Eines Morgens kam der Schwarze Holunder niedergeschlagen, mit den traurigsten Augen der Welt, ins Seminar. Da stand er nun vor uns in seiner Knickerbocker und dem grünen Jankerl, hob die Arme, ließ sie wieder sinken und seufzte klagend: »Einfoch aussi rupft, homs meine Pflanzen, die schönen Exemplare! So ein dammischer Hirnbrannt!«
Es stellte sich heraus, dass es sich um die schönen Exemplare von Anhalonium lewinii handelte, also von der mexikanischen Kakteenart, die so voll von Meskalin ist, dass die drei entwendeten Pflanzen ausgereicht hätten, um die gesamte graue Universität für Tage in eine bunte Farbvision zu verwandeln.
Der Schwarze Holunder war so niedergeschlagen, dass er den Vorfall nicht zur Anzeige brachte. So war Geßler's Stunde gekommen. Zwanzig Polizisten in Uniform, Kriminalbeamte und die Drogenfahndung ließ Geßler in den botanischen Garten einmarschieren. Geßler machte gar keinen Hehl daraus, dass er seinen Oberrat verdächtigte. Er habe die Pflanzen gestohlen, um im Labor das Rauschgift zu extrahieren und es dann auf dem immer größer werden Drogenmarkt anzubieten oder für den Eigengebrauch zu verwenden. Die Zuschauermenge bei der Suchaktion der Polizei nach Indizien sprengte jeden Rahmen. So ist es nicht verwunderlich, dass der Schaden, der im Garten durch Gaffer, Beamte und letztlich durch Geßler entstand, beträchtlich war. Wie der Schwarze Holunder sich fühlte, als er mitansehen musste, wie man ihm sein Paradies der Pflanzen zertrampelte, stand deutlich auf seinem Gesicht. Nachdem man Aufzeichnungen über sekundäre Pflanzenstoffe, zu denen das Alkaloid Meskalin zählt, in seinen Protokollbüchern gefunden hatte, wurde der Schwarze Holunder sichtlich nervös. Geßler wohnte als Leiter des Botanischen Instituts und als sachkompetenter Gutachter der Vernehmung bei. Wie er sich aufgeführt hat, wie er sich aufgebläht hat, habe ich selber nicht mitgekriegt, aber man sagte mir, der Zwerg lag wieder ganz vorn.
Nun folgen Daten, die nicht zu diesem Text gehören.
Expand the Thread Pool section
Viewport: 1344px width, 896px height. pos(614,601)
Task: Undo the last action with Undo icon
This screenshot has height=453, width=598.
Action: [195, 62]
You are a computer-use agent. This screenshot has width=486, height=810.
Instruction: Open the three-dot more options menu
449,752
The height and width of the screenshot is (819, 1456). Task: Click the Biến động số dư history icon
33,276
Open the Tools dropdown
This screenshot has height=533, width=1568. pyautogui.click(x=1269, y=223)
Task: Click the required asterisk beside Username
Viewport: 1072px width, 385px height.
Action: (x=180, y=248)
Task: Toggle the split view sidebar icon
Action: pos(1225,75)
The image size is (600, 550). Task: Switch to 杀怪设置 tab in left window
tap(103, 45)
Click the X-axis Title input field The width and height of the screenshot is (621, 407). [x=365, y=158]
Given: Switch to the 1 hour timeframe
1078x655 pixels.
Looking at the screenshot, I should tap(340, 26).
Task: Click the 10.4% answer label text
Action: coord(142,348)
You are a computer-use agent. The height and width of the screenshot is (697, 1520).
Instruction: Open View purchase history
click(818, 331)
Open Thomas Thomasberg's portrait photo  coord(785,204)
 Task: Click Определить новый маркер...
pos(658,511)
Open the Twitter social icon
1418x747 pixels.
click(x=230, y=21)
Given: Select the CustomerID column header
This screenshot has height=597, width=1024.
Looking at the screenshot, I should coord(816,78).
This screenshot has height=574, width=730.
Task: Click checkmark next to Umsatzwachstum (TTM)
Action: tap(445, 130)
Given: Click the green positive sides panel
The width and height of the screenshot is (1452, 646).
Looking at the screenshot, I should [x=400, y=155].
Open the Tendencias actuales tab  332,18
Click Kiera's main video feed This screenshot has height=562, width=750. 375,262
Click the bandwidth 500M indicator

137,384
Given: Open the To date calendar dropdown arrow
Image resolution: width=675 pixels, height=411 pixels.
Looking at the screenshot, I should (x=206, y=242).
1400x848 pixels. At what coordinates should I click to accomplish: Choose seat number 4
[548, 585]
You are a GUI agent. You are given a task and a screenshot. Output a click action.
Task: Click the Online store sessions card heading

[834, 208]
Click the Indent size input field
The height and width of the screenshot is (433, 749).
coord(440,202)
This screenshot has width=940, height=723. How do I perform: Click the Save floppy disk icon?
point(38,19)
Die Besprechung bzw. das Verhör war kurz nach elf zu Ende. Man hatte dem Holunder nahegelegt und so weiter und so fort... Der Dekan und der Rektor waren im Begriff das Sitzungszimmer zu verlassen, als ein Beamter in die sich auflösende Versammlung mit der Nachricht platzte, dass man die Kakteen auf dem Komposthaufen unversehrt gefunden hatte. Der Gärtner wusste von nichts und Geßler ward an diesem Tag nicht mehr gesehen.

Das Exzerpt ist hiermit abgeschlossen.